### WHAT YOU NEED TO DO
Resume the news report about patients who skip or misuse their prescribed medication, starting right after its final sentence.

### TEXT BLOCK
***

WASHINGTON – Consider it the other drug problem: Millions of people don’t take their medicine correctly — or quit taking it altogether — and the consequences can be deadly.
On average, half of patients with chronic illnesses like heart disease or asthma skip doses or otherwise mess up their medication, says a report being issued later this week. It calls the problem a national crisis costing billions of dollars.
The government is preparing new steps to try to persuade patients and their doctors to do better.
But with contributors that range from too-hurried doctor visits to confusing pill bottles, there’s no easy solution.
“We go into this with some humility,” says Dr. Carolyn Clancy, director of the Agency for Healthcare Research and Quality, which is planning what she calls an “in your face” campaign to improve medication adherence. “It’s really pretty appalling how badly we do.”

***

### DATA TO EXAMINE
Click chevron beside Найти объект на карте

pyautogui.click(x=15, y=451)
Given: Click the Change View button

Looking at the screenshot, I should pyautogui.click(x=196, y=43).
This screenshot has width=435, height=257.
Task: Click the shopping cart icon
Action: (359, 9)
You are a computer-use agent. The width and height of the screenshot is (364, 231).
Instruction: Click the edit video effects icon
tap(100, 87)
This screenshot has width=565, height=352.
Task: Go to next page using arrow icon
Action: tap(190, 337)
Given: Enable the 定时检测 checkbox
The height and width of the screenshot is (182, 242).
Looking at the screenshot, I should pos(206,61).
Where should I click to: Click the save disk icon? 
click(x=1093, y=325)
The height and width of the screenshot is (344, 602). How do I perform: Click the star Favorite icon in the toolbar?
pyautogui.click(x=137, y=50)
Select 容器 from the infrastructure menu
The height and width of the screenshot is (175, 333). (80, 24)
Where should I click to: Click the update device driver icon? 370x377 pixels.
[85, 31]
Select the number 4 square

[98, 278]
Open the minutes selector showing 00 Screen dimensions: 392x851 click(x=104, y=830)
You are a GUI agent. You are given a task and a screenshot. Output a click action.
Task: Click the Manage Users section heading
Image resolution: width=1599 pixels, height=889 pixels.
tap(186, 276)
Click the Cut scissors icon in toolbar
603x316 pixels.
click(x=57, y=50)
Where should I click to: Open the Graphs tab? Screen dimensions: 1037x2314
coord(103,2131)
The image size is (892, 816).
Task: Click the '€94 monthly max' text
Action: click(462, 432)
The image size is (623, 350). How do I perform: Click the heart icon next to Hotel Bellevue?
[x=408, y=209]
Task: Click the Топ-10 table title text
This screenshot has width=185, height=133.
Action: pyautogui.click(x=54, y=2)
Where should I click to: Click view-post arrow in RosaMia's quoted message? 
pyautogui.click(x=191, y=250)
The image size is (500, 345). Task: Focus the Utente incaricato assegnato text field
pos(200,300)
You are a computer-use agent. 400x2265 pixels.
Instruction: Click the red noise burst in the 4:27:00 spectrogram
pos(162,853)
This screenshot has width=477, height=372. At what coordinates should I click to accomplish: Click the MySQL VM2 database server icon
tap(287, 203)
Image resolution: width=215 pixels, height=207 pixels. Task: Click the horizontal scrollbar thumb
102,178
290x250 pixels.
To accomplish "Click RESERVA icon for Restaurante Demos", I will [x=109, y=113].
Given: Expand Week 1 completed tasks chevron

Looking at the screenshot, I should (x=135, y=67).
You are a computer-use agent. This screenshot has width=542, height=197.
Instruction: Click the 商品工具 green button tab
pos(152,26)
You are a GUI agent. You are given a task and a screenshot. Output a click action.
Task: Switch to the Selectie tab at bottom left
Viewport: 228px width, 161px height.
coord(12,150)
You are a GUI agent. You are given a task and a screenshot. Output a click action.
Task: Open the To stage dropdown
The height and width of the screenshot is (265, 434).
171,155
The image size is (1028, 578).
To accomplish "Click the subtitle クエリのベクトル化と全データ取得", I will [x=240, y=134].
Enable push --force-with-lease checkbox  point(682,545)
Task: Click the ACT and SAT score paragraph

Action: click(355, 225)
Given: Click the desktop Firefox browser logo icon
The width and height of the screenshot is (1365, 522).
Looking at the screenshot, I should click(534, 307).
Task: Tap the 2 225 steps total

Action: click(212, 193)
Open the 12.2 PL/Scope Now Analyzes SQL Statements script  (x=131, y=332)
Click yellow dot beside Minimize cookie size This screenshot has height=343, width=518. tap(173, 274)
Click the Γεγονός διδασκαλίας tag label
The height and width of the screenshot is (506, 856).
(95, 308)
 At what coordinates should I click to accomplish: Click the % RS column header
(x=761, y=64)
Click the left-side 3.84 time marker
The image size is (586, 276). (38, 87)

***

### TASK OUTPUT
This goes far beyond the issue of affording prescriptions. Often people buy their drugs but misunderstand what they’re supposed to take, or how. Or forget doses. Or start feeling better and toss the rest of the bottle. Or skip doses for fear of side effects.
It’s not just a problem of poverty or poor education. Even the rich and highly educated skip their medicine. Perhaps the most high-profile example is former President Bill Clinton, who stopped taking his cholesterol-lowering statin drug at some point and later needed open-heart surgery to avoid a major heart attack. Statins offer significant heart protection, but about half of patients on statins quit using them within a year.